We analysed 44 PVY genomes with recombination detection software in order to identify recombinant isolates and locate the recombinant regions of their genomes. Just 19 of these isolates can be regarded as non-recombinant. Five are single recombinants and 20 show two or more recombination events. We located 17 breakpoints and inferred phylogenetic trees for the corresponding sequence of non-recombining regions under parsimony and Maximum Likelihood (ML) to confirm topological differences between trees (Fig. 3). We then identified homologous recombination patterns on the basis of common breakpoints and/or (given the possibility for nested recombinants) monophyly in gene trees. Both were evident for PVYNTN (18 isolates) and PVYN-W B-type (four isolates) separately and for PVYN-W A- and B-types plus PVYNTN together (Figs. 2 and and3).3).

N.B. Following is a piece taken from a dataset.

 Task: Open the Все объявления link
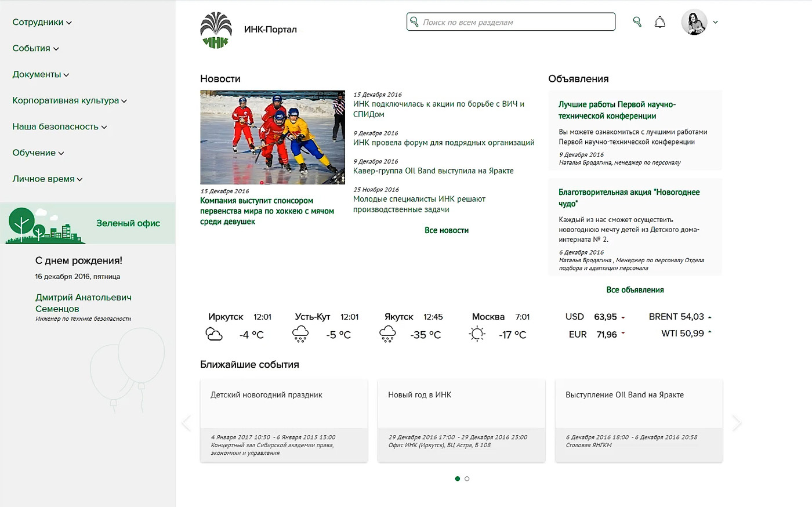pyautogui.click(x=635, y=289)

A further 10 recombination events (of 13 in total) were represented by single isolates (Table S2). Recombinant regions, the strains/isolates that exhibit them and the genome type (PVYNONPOT: a strain found in various plants other than potatoes; PVYO or PVYN) involved are illustrated in Fig. 4.
In order to simultaneously infer the phylogenetic relationships of both non-recombinant and recombinant whole genomes we identified shared phylogenetic signal across non-contiguous genome regions (i.e. those interrupted by recombinant regions) on the basis of gene tree topological congruence and the logical sequence of homologous recombination events (Figs. 2 and and3).3). On this basis, the whole genome sequences of single recombinants were subdivided between two taxa each in the matrix, double recombinants PVYN-W B-type and PVYNTN between three, and triple recombinant PVYNTN1 between four; each taxon representing a subset of the alignment with distinct phylogenetic signal with the rest of the alignment coded as missing data (Fig. 2). In the case of double recombinants Fr and NNP, the phylogenetic signals were not sufficiently strong to discern congruence and conflict, and ancestral-type single recombinants are unknown. Recombinant regions 9052–10654 and 10172–10654 of Fr and NNP respectively were therefore excluded from further analyses by means of recoding as missing data (Fig. 2).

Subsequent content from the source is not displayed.